Deutsche Bank has commissioned architect Sheppard Robson to design a 200 m structure that will deviate from the vertical by 20º.
The scheme, which is being developed by DGI, the property subsidiary of Deutsche Bank, has yet to be submitted for planning approval.
A planning officer for Islington council described the 50 m wide by 20 m deep tower as resembling "a slab of chocolate leaning on its side".
He said the leaning element sits on a 10-storey straight base and the tower straightens out near the top.
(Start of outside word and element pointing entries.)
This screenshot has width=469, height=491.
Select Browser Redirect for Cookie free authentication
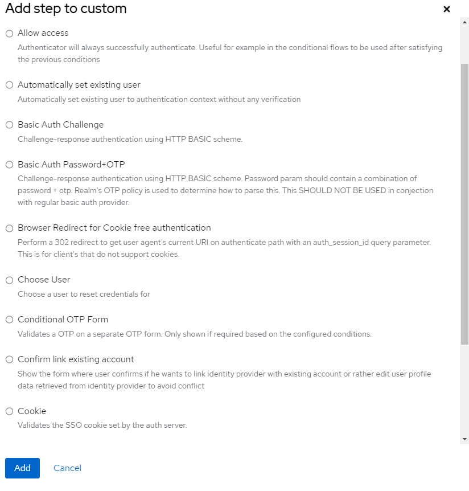tap(9, 228)
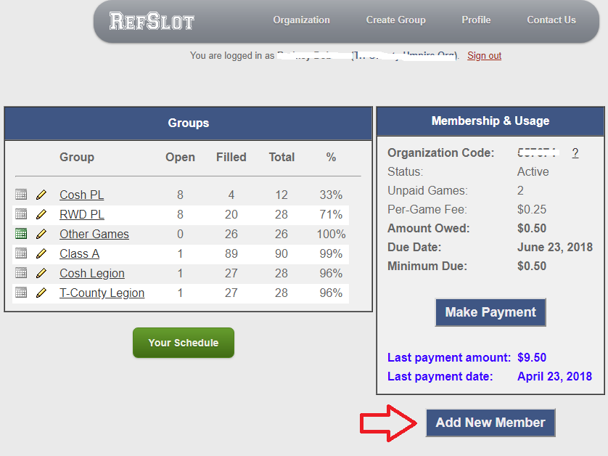The height and width of the screenshot is (456, 608).
Task: Click the pencil edit icon for Cosh PL
Action: 41,195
The leaning section would comprise about 60% of the total structure.
He added the project has been on the cards since the middle of last year, but that things had gone very quiet in the past four months.
It is thought that CABE and the Greater London Authority will be in favour of the scheme and that English Heritage will have reservations based on its proximity to the City and conservation areas.
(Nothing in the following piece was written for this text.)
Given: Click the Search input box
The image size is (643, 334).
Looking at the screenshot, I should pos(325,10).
The planning officer said Islington council currently had a 30 m height restriction on new developments, but considered each application on its merits.
John Napier, project architect with Sheppard Robson, said the practice had been careful to consult CABE, the GLA and Islington council to ensure the design was acceptable.
The tower is to be located on the fringe of Islington at Ropemaker Place, near Moorgate, and is the latest in a series of proposed tall buildings for London, including London Bridge Tower and Heron Tower.
Napier declined to speculate on the chances of the project going ahead, although he said much would depend on the decision on Heron Tower, which has become a test case for tall buildings in the capital.
Structural engineer for the Deutsche Bank tower is Waterman and M&E engineer is Roger Preston & Partners.
At Tuesday's meeting of a DTLR committee on tall buildings, Peter Rees, city planning officer for the Corporation of London, said Deutsche Bank was "actively considering" relocating its headquarters.